---------- Stored data ----------

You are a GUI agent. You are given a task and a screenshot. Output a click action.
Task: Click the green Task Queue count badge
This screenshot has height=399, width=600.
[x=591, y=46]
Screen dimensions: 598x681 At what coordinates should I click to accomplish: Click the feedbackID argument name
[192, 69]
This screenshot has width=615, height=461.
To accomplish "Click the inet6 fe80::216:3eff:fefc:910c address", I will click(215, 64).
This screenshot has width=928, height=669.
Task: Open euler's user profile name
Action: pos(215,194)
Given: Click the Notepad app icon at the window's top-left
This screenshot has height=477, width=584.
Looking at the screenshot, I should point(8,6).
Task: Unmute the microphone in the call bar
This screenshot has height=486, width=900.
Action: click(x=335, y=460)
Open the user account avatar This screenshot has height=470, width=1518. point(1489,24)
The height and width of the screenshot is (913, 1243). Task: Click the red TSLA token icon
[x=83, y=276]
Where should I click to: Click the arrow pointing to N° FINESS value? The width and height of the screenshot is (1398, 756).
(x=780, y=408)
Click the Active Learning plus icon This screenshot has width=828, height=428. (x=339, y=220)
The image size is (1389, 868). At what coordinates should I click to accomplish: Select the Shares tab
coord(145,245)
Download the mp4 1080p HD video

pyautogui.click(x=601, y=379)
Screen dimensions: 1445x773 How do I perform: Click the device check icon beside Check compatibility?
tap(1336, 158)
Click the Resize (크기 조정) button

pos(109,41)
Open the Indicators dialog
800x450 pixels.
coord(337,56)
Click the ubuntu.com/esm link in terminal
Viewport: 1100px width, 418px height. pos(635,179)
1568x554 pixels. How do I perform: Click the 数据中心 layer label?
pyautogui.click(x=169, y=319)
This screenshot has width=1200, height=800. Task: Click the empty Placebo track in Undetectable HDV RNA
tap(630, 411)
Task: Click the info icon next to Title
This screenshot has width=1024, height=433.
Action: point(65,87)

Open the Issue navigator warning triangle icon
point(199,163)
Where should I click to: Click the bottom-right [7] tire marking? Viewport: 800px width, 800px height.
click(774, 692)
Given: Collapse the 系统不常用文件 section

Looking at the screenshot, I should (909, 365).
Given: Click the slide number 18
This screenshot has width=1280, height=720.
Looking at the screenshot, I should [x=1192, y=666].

----------

Exercise aim: Recreate the listing word for word, omitting nothing.

Completed task:
You are a GUI agent. You are given a task and a screenshot. Output a click action.
Task: Click the green Task Queue count badge
This screenshot has height=399, width=600.
[x=591, y=46]
Screen dimensions: 598x681 At what coordinates should I click to accomplish: Click the feedbackID argument name
[192, 69]
This screenshot has width=615, height=461.
To accomplish "Click the inet6 fe80::216:3eff:fefc:910c address", I will click(215, 64).
This screenshot has width=928, height=669.
Task: Open euler's user profile name
Action: pos(215,194)
Given: Click the Notepad app icon at the window's top-left
This screenshot has height=477, width=584.
Looking at the screenshot, I should point(8,6).
Task: Unmute the microphone in the call bar
This screenshot has height=486, width=900.
Action: click(x=335, y=460)
Open the user account avatar This screenshot has height=470, width=1518. point(1489,24)
The height and width of the screenshot is (913, 1243). Task: Click the red TSLA token icon
[x=83, y=276]
Where should I click to: Click the arrow pointing to N° FINESS value? The width and height of the screenshot is (1398, 756).
(x=780, y=408)
Click the Active Learning plus icon This screenshot has width=828, height=428. (x=339, y=220)
The image size is (1389, 868). At what coordinates should I click to accomplish: Select the Shares tab
coord(145,245)
Download the mp4 1080p HD video

pyautogui.click(x=601, y=379)
Screen dimensions: 1445x773 How do I perform: Click the device check icon beside Check compatibility?
tap(1336, 158)
Click the Resize (크기 조정) button

pos(109,41)
Open the Indicators dialog
800x450 pixels.
coord(337,56)
Click the ubuntu.com/esm link in terminal
Viewport: 1100px width, 418px height. pos(635,179)
1568x554 pixels. How do I perform: Click the 数据中心 layer label?
pyautogui.click(x=169, y=319)
This screenshot has width=1200, height=800. Task: Click the empty Placebo track in Undetectable HDV RNA
tap(630, 411)
Task: Click the info icon next to Title
This screenshot has width=1024, height=433.
Action: point(65,87)

Open the Issue navigator warning triangle icon
point(199,163)
Where should I click to: Click the bottom-right [7] tire marking? Viewport: 800px width, 800px height.
click(774, 692)
Given: Collapse the 系统不常用文件 section

Looking at the screenshot, I should (909, 365).
Given: Click the slide number 18
This screenshot has width=1280, height=720.
Looking at the screenshot, I should [x=1192, y=666].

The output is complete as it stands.